Last month the Government set out its tariff policy for a no deal Brexit. In the event of a no deal Brexit there would be no agreement with the EU on tariffs so it would be for the British Government to set our own rates. Business would immediately have to operate on those new terms without any time to prepare or transition. 

The Government proposed an emergency tariff policy which effectively exempted 87% of the total value of imported products to the UK. Under this temporary scheme 87% of imports by value would be eligible for zero-tariff access compared to the 80% of imports which are already tariff free. This emergency plan represented a significant liberalisation of UK trade barriers – albeit with some significant impacts for the manufacturing sector which we discuss below. 

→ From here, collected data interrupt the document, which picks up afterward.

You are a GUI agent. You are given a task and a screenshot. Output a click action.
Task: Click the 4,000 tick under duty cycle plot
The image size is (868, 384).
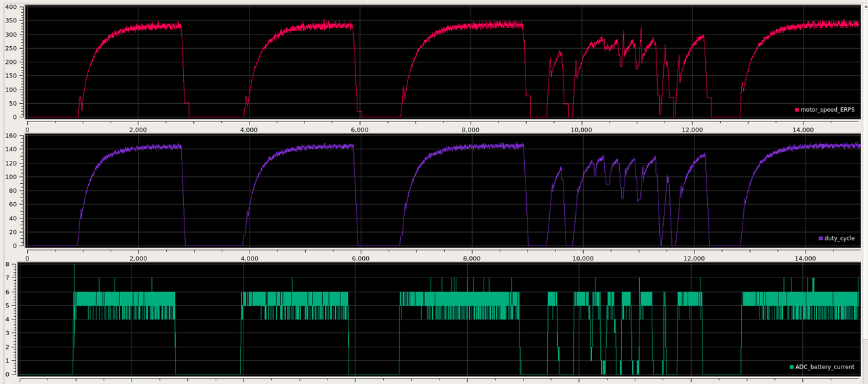250,258
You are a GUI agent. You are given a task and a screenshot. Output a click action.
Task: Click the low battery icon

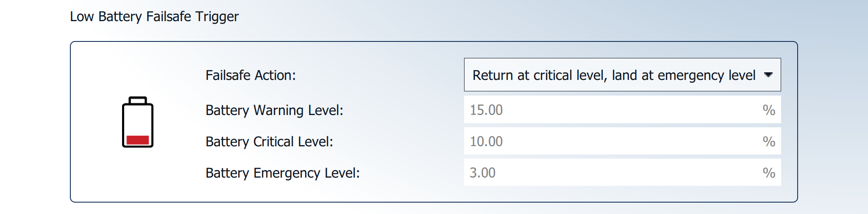138,122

These new tariffs would only take effect in a no deal Brexit. However they would have an immediate and significant impact on business so it is important to understand what the regime would mean for you. 

Why a zero tariff policy?

The policy was designed to maintain lower prices for UK consumers – keeping the cost of living unchanged as far as possible for everyday families. However, a comprehensive analysis by the Institute for Fiscal Studies estimated that complete abolition of all tariffs would at best only reduce average prices faced by households by about 0.7–1.2%. In other words abolishing the majority of tariffs will not necessarily help British consumers or British businesses and would make it easier for foreign goods to undercut ours. 

How would this tariff regime affect manufacturers? 

By Make UK’s calculations under this proposed schedule £63bn worth of imports will attract tariffs: £46bn from the EU and £17bn from outside the EU.

Whilst this is a small proportion (7%) of our total imports, the costs will still need to be met by industry. 

This proposed emergency regime is designed to cushion the immediate impact of a no deal Brexit. In the period immediately post Brexit importers purchasing products from the EU would see little change in their import tariffs – although there would be considerable increased costs in customs and regulatory bureaucracy. 

Reductions in tariffs would impact on non-EU imports too – with UK manufacturers experiencing some savings on their imports. 

For some manufacturers sourcing raw materials for their supply chain from overseas, this could reduce their overall tariff costs, as a previously imported duty-added product will come in duty free after Brexit, making it a cheaper prospect. 

Make UK’s snap Brexit survey (February 2019) suggested, however, that any potential gains in consumer prices from 0% tariffs would be offset by the increased costs of customs and regulatory bureaucracy in the event of a no deal Brexit. 64% of respondents in our survey said no deal would mean price increases on products – with none of our sample saying they would be able to cut prices post a no deal Brexit.

At the moment tariffs and regulations on foreign imports leave UK products more price competitive. Home-grown manufacturing industries which are currently protected by these tariffs and regulations, would face significantly increased competition. Without tariff and non-tariff barriers, foreign goods could flood the UK market with cheaper alternatives which could wipe out some home-grown UK industries in the manufacturing sector.

For some highly sensitive products, particularly in the agriculture sector the Government is proposing a Tariff Rate Quota (TRQ) system to restrict the inflow of the low/no duty products to a limited amount and the rest of those goods coming into the UK will face a higher duty. Countries are allocated certain quota amounts they can send to the UK in each calendar year – it’s a complex and competitive process, and setting up these TRQs will be a task in itself, let alone administering them in the longer term.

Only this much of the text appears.